# Kids 24 plus bikes info for comparison



## HEMIjer (Jul 17, 2008)

I am about to pull the trigger on a Kids 24 Plus bikes for my 2 daughter (we already have one nice 24 mountian bike but it is proabbly limited to 2.2/2.3 tires. The second is ready to move to a 24 so I figured plus would give some extra trail riding confidence and just be plain fun. Great we have so many options but not a lot of data exists. Only real requirement i have is aboity to take 2.8s and at least a free hub on rear wheel (8 speed so I can throw some good but older 10 speed stuff at some point). Hydraulic brakes, rigid fork, and available in some sort of girly color are a big plus.

Specialized Riprock - My LBS has one in stock 8 speed with the XCR fork, whcih seems like junk, I can likely get a small deal and has a ETT of 510

Trek - Seems realtively light has nice fork, but longer ETT of 530, seems a bit long for a kids bike

Cannondale - I got to do some checking but I would probably have to buy online from REI (Not a horrible thing) and only havs 2.6s

Salsa - Again would probably get from REI, this also has a 530 ETT, little more Money than the others (if worth it would still get it)

Questions I have:
- Anyone convert any of the options to tubeless?
- Anyone know weights?
- If you Kids are riding them how tall (approx fine) are they, and do you think they fit?
- Do you think the gearing between crank length, chain ring size, and cassette is sufficient?

Any thoughts, or data you can share based on actual owning the bike or research you have done would be great. Thanks.

EDIT: I am an expereinced home Bike Mechanic and have built multiple high end bikes for myself, so assembly genral bike knowledge not an issue for me.


----------



## fastpath (Aug 27, 2004)

Here are 2 more models to check out:
Giant XTC Jr. 24+ 2.8
Norco Fluid HT+ 4.3+ 2.6" 500mm ETT

You can get a rigid fork for 26" bikes that has the right A2C for about $70.

Also, Many 8 speed kids bikes use freewheels instead of cassettes.


----------



## cyb0rg (Aug 21, 2016)

Can you recommend a place with a good 26" rigid? What's the right A2C adjusted length for typical 24" suspension fork? Any recommendation would be great?

###

◆ Set of tasks
A - Answer these about the thread on kids' 24 plus bikes:
(i) What effective top tube length does the first post give for the Specialized Riprock?
(ii) According to the second post, about how much does a rigid 26" fork with the right A2C cost?
(iii) What do many 8 speed kids' bikes use instead of cassettes?
B - Continue the thread on kids' 24 plus bikes from its final post onward.

◆ Data provided
###

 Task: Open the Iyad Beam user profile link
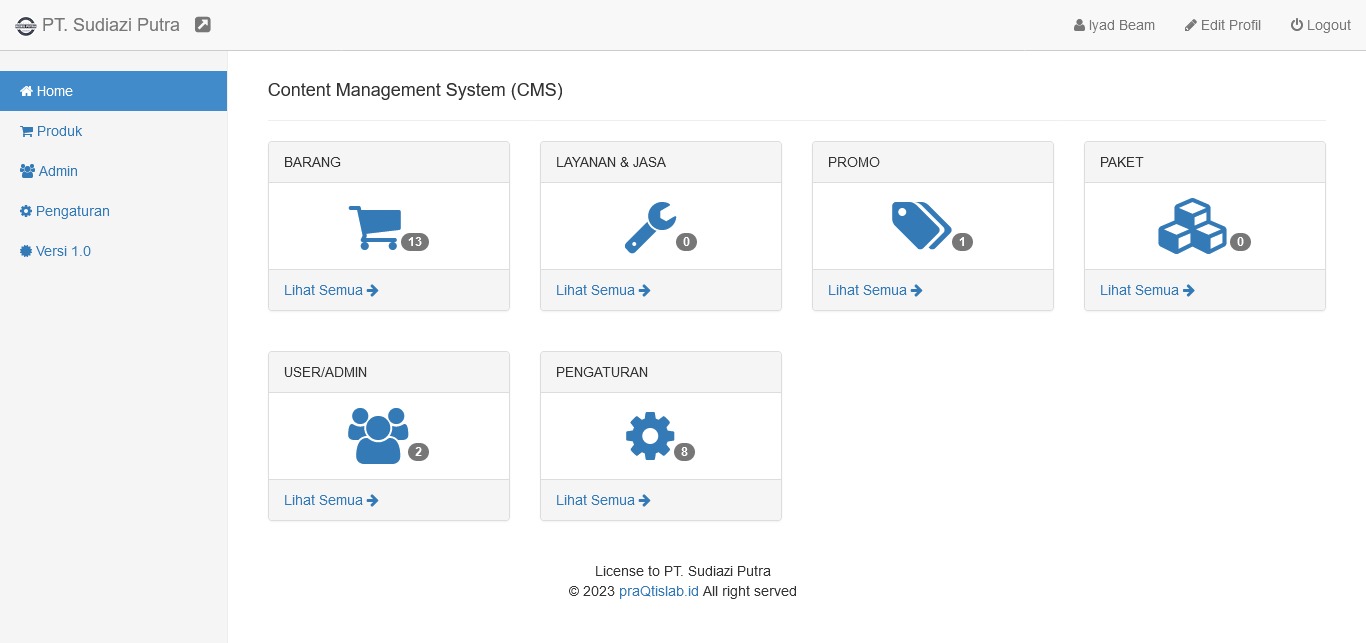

###

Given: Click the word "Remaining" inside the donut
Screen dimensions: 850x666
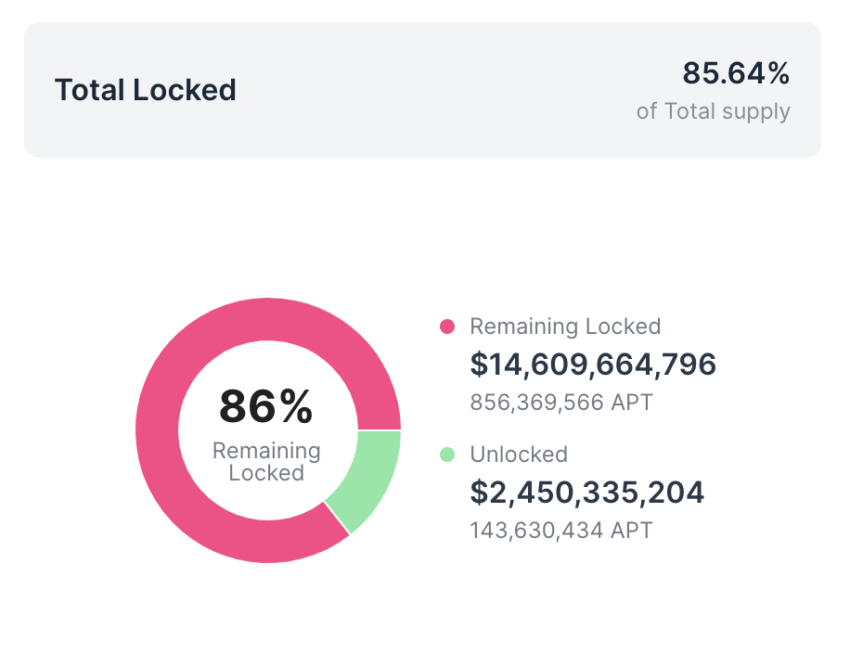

###

◆ Answer set
A -
(i) 510
(ii) About $70
(iii) Freewheels

B -
Sent from my Pixel using Tapatalk


----------



## fastpath (Aug 27, 2004)

I believe the A2C is ~415mm.
Something like this would work(this one says 420mm but another ad for the same fork says 435mm):
https://www.ebay.com/itm/mr-ride-MO...783460?hash=item35e9620b64:g:oyUAAOSwkNZUqfjH

I'm not sure why this one is advertised as suspension correct but is only 375mm:

https://www.ebay.com/itm/24-Rigid-M...var=521492972910&_trksid=p2060353.m1438.l2649

Of course with discs it's easier but with Vbrakes, you'd need some sort of adapter to put the bosses in the right place.

https://www.ebay.com/itm/Full-Carbo...m=263676754510&_trksid=p2047675.c100005.m1851



cyb0rg said:


> Can you recommend a place with a good 26" rigid? What's the right A2C adjusted length for typical 24" suspension fork? Any recommendation would be great?
> 
> Sent from my Pixel using Tapatalk


----------



## cyb0rg (Aug 21, 2016)

Thank you kindly sir! 

Sent from my Pixel using Tapatalk


----------



## Porkchop_Power (Jul 30, 2008)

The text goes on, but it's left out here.